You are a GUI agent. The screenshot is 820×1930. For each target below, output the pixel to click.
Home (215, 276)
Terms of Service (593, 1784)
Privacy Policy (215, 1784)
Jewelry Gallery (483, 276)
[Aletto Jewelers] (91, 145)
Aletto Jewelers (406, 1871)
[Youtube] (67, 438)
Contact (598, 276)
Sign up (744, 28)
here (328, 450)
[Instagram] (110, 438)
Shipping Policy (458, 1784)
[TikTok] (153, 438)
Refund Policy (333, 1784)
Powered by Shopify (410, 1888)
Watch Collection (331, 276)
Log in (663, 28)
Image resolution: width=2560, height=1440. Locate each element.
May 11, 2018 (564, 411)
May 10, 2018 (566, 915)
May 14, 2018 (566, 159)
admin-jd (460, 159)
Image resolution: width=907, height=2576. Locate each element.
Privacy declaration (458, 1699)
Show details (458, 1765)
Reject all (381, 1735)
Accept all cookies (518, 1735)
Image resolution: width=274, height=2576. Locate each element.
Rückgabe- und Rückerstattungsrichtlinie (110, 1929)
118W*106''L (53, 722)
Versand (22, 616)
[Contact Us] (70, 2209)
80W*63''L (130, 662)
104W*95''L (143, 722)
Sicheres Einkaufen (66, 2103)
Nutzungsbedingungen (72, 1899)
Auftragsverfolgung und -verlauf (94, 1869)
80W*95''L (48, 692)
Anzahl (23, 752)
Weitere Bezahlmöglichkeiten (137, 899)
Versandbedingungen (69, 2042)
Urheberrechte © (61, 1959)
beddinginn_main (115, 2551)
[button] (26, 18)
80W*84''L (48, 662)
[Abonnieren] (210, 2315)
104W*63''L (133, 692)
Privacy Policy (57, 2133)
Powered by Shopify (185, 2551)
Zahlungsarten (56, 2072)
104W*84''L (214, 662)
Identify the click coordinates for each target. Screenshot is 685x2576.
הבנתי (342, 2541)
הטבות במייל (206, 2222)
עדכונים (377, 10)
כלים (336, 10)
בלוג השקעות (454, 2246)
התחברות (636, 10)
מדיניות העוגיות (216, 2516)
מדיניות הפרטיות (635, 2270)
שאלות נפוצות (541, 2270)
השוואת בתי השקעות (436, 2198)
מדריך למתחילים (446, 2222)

WORK ORDER: Once you reach the line that contains "Powered by Shopify (185, 2551)", print it and every line after it exactly as written, stopping at the last line of the records and adding nothing.

RESULT OF THIS EXERCISE:
Powered by Shopify (185, 2551)
Zahlungsarten (56, 2072)
104W*84''L (214, 662)
Identify the click coordinates for each target. Screenshot is 685x2576.
הבנתי (342, 2541)
הטבות במייל (206, 2222)
עדכונים (377, 10)
כלים (336, 10)
בלוג השקעות (454, 2246)
התחברות (636, 10)
מדיניות העוגיות (216, 2516)
מדיניות הפרטיות (635, 2270)
שאלות נפוצות (541, 2270)
השוואת בתי השקעות (436, 2198)
מדריך למתחילים (446, 2222)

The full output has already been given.